Dataset records:
=== Section Start ===
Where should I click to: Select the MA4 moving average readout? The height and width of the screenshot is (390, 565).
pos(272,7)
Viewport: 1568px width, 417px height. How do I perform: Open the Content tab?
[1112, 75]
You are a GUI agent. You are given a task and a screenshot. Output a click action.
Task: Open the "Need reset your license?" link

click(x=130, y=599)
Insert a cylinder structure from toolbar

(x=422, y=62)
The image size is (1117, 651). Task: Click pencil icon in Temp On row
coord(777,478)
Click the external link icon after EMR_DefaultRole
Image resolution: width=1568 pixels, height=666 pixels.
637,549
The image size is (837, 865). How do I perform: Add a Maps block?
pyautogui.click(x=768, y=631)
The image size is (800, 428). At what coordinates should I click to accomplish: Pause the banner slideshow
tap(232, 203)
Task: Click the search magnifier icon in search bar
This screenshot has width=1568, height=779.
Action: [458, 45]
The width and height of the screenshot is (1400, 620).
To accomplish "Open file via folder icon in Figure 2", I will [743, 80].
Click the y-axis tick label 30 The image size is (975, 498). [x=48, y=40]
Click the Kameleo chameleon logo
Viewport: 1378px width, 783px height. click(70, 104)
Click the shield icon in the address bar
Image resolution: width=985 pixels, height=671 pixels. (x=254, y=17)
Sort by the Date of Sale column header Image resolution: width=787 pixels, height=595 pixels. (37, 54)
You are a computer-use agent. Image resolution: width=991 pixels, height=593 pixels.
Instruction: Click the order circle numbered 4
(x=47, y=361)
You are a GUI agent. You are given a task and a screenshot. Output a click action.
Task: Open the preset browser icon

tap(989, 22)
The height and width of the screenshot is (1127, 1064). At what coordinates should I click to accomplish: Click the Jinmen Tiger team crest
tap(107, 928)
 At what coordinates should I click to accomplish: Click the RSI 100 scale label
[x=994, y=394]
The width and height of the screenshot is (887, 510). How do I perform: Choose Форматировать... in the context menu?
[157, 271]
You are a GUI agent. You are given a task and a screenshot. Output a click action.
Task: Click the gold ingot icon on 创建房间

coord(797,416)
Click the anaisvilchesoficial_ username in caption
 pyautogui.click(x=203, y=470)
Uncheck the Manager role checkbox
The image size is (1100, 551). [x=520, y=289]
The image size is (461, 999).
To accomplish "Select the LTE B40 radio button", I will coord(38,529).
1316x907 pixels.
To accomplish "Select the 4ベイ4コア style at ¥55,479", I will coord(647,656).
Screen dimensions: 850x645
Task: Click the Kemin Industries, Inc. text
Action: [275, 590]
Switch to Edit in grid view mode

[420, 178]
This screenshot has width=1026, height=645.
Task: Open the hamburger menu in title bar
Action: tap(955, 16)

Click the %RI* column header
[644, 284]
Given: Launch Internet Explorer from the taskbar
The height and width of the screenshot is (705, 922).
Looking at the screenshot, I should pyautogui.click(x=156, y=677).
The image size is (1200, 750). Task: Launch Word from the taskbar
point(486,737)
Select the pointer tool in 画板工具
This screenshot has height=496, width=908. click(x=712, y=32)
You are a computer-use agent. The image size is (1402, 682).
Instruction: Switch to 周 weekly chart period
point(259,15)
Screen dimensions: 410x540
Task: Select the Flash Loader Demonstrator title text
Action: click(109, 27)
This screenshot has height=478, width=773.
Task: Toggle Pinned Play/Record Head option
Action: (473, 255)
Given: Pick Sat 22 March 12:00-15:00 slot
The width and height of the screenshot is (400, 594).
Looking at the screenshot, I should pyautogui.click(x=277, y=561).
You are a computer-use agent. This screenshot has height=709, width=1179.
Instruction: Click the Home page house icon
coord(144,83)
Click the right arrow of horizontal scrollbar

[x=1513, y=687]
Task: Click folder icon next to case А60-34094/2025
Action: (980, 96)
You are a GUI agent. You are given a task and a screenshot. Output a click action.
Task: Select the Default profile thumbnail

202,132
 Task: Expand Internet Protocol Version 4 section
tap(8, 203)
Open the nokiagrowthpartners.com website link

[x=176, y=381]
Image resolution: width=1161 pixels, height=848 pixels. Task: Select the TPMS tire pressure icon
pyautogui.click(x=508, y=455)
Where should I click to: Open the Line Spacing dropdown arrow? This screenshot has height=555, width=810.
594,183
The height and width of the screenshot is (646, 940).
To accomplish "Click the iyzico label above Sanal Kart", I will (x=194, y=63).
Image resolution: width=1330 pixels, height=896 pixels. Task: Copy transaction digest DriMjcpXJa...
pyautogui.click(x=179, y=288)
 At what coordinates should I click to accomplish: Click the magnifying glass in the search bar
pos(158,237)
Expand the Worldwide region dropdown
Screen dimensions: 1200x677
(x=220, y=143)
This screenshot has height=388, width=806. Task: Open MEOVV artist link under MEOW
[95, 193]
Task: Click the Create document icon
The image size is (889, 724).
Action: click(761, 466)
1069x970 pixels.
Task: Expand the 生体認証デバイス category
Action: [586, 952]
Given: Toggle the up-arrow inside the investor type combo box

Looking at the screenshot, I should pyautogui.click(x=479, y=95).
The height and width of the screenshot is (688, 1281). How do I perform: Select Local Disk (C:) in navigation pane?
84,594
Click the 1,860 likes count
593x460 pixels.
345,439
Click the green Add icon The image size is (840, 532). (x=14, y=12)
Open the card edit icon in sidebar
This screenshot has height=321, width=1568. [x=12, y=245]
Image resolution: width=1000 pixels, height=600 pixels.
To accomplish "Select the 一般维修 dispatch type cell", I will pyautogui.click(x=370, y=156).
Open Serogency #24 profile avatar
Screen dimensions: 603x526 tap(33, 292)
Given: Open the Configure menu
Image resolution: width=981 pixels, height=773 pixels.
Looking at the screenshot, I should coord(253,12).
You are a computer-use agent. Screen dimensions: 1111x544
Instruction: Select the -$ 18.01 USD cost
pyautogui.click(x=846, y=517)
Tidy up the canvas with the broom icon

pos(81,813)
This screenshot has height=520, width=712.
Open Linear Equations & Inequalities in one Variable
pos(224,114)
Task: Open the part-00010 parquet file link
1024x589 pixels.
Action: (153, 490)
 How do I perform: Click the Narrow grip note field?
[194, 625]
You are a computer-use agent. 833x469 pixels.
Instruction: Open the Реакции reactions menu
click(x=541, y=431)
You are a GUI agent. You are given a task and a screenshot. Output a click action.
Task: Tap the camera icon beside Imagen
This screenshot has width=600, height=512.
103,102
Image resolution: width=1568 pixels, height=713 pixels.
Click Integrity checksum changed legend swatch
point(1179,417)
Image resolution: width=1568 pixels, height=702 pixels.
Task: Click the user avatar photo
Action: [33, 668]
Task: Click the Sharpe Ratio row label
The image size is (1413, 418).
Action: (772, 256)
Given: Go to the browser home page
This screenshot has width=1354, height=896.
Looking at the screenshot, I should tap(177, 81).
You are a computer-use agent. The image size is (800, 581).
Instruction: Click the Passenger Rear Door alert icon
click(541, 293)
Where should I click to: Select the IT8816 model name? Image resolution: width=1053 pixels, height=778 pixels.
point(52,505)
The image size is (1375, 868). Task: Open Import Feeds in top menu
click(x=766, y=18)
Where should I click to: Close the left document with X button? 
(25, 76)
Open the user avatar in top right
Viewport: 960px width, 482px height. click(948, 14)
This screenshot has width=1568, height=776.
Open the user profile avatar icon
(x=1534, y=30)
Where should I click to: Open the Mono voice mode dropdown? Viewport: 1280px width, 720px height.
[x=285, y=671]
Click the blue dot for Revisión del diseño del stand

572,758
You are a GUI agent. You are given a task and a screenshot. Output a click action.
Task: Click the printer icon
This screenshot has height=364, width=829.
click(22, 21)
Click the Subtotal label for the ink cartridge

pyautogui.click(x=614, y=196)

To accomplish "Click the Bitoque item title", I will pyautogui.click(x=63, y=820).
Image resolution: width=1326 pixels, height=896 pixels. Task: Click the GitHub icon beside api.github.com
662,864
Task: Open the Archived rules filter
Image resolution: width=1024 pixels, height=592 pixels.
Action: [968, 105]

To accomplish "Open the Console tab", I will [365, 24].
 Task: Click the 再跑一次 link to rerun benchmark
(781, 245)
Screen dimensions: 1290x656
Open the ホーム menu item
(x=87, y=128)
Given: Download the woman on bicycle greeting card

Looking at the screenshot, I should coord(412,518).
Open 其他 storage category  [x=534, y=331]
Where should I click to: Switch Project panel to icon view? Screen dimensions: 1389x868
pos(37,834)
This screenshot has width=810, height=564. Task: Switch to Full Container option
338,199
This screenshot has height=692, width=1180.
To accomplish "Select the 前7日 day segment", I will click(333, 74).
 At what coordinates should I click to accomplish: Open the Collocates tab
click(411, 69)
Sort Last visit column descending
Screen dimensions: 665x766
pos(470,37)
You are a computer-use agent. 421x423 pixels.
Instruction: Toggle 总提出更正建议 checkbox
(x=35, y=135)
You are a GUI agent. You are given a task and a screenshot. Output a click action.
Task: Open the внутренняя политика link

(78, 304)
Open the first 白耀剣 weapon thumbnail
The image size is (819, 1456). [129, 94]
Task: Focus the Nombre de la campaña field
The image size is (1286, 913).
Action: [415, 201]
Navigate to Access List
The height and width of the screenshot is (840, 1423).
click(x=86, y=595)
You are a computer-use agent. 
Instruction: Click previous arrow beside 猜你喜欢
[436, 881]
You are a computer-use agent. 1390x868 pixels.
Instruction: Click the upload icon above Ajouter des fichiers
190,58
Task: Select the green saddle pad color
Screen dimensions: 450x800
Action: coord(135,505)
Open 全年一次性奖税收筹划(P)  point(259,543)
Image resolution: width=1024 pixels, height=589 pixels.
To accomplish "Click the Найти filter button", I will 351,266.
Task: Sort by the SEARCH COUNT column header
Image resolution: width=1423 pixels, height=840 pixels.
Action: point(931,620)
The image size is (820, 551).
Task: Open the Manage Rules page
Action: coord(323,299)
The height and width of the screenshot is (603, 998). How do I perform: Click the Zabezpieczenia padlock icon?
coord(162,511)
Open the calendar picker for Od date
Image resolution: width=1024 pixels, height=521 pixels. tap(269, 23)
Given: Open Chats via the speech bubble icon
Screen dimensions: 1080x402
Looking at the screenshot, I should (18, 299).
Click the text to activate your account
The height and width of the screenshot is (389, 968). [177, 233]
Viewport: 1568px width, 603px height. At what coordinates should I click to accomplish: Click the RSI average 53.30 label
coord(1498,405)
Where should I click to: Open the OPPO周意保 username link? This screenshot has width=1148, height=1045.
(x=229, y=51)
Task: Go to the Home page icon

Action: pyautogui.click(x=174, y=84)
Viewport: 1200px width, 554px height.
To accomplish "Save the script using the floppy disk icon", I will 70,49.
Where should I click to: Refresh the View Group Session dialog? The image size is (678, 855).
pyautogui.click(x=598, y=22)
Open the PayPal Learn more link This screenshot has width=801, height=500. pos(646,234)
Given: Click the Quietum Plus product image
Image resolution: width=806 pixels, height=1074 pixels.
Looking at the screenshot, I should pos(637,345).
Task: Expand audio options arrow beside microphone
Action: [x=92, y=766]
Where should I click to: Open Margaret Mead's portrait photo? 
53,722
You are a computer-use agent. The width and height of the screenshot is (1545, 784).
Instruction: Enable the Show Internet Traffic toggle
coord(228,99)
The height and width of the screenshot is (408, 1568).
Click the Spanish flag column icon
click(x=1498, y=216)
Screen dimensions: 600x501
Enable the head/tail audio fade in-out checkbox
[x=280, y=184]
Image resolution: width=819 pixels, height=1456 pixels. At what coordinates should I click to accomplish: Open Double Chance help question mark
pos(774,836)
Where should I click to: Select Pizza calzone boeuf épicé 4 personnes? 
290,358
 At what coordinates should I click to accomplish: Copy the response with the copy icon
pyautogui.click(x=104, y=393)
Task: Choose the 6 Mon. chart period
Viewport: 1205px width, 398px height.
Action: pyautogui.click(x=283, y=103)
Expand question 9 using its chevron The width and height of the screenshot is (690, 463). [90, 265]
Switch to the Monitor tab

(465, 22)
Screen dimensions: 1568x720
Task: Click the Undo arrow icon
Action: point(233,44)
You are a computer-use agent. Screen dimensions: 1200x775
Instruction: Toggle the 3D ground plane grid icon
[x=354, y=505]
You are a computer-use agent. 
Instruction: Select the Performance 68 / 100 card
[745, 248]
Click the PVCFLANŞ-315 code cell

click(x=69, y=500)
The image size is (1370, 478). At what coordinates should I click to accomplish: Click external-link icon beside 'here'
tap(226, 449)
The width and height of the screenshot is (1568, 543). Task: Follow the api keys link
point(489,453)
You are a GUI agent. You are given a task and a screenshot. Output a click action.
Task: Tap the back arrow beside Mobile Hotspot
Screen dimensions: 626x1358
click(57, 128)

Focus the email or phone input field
=== Section End ===
= WHAT IS BEING ASKED =
Those lines of the records that contain the string "green" should be identified and copied.

= EXERCISE SOLUTION =
Click the green Add icon The image size is (840, 532). (x=14, y=12)
Task: Select the green saddle pad color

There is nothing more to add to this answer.